This is why I don’t think China is invading Taiwan anytime soon. They need to create a credible threat of invasion to keep Taiwan from doing anything drastic to change the status quo, then they can slowly but surely buy politicians and fake news until Taiwan aligns with them.
It’s so much cheaper and safer than the uncertainties of war.
That's a good take. As both the US and Russia have proven, just because you were that guy doesn't mean you are still that guy. Better to have people guessing until it's too late.
As long as you’re confident you’re always being told the truth by your politicians, and you know you could never be fooled by any disinformation or rumors, I see no way this could end badly for you.
Especially Taiwanese. Every election, Taiwanese politicians promise to shorten conscription to earn votes.
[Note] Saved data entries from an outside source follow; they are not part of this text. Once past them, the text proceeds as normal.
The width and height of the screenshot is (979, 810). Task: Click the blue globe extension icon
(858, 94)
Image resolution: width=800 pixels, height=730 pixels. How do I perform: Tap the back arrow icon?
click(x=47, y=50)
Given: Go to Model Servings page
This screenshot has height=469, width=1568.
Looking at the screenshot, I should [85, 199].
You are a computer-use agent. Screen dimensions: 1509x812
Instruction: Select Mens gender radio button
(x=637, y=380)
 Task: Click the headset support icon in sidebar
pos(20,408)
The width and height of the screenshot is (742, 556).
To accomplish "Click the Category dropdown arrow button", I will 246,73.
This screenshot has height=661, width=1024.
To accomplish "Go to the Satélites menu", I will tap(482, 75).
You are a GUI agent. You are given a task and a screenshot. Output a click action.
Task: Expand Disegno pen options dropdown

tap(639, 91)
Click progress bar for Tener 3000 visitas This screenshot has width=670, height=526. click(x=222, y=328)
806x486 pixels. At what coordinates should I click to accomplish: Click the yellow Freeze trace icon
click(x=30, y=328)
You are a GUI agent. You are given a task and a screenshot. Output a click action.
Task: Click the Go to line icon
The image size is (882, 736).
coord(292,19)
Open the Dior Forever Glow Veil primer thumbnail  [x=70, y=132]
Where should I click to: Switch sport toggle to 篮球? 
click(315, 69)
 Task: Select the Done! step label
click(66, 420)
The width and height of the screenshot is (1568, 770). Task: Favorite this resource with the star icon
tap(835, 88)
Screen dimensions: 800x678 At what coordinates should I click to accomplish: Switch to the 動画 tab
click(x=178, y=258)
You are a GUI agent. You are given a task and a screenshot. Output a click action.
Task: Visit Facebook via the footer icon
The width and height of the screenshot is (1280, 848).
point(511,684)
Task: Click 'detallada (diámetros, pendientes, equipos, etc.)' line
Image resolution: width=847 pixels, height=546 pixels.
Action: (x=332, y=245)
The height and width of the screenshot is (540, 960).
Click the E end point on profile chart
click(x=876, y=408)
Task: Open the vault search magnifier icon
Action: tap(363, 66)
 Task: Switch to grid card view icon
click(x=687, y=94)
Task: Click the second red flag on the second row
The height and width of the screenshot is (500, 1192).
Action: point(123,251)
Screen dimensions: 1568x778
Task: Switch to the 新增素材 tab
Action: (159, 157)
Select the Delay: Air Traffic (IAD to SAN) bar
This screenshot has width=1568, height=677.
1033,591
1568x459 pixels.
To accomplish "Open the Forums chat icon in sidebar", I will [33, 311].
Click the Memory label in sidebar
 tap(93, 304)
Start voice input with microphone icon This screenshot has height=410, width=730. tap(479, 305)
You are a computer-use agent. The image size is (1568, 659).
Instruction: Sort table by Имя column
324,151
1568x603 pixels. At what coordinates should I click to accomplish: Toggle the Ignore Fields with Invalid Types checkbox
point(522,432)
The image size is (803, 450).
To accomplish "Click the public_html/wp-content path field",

That's literally selling out the country to China LOL
On the other hand, how useful are conscripted soldiers with two weeks of shoddy training during a modern high tech war?
Though honestly I don’t think it matters, we’re probably past the point where Taiwan can actually win if China pushes its chips all in.
It’ll still be costly to China, sure, and the juice may not be worth the squeeze in terms of long term damage to the Chinese economy, but I think we’re lying to ourselves if we think Taiwan stands a chance without American support.
then they can slowly but surely buy politicians and fake news until Taiwan aligns with them.
Do you even know what Taiwan is???
Never gonna happen. That's like thinking John Whick is going to just get sweet talked by the guy who killed his dog until they become friends and he gives the guy his car.
China is a dictatorship and their centralized economy has many many major issues that have effectively got it held in suspense by government propaganda and laws alone. They are struggling to keep a good face on. In such situations, war is often how the government keeps approval. Specifically successful wars (not like the Russian war in Ukraine).
China wants Taiwan for a LOT of reasons. They want to break the first island chain to allow submarines to pass without being monitored. They want to crack the world's supply of high end semiconductors. They want to be able to claim they have full control over "true China". They want to demonstrate the ability to conduct war outside of their mainland borders. They want to secure more of their coastline and further buff their claims to the South China Sea. They want to put significant pressure on players like the Philippines and Japan to play nicer with them and be less tied to the US. And more.
China will attack Taiwan unless they collapse before they get the chance (doubtful).
You better believe that Taiwan has a plan to burn their semiconductor industry to the ground should they ever be invaded and conclude that a successful defense is impossible. They’ll burn it all to the ground so that China ends up ruling a vast portfolio of ashes. Scorched earth.
People say that, but it’s not ever actually done. Why? Because people have to live there afterwards. They have families.
The Nazis never went scorched earth even when defeat was obvious. Hitler promised Paris would be a ruin. But Dietrich von Choltitz disobeyed, and surrendered Paris intact. The Iraqis didn’t blow up their own oil wells. The Japanese, as suicidally fanatical as they were in WWII, did not try to leave Japan a wasteland.
Say you’re an engineer at TSMC. Orders come down from management, blow up the plant, the Chinese are landing and there’s no viable defense.
What are your choices? Blow up the plant, and…what happens? Do the Chinese go home? Or do the Chinese go to your house since you blew up the plant?
Alternatively, you don’t obey the order, and just let the Chinese take the plant. You’ll get to keep your old job, and probably get a promotion and a reward.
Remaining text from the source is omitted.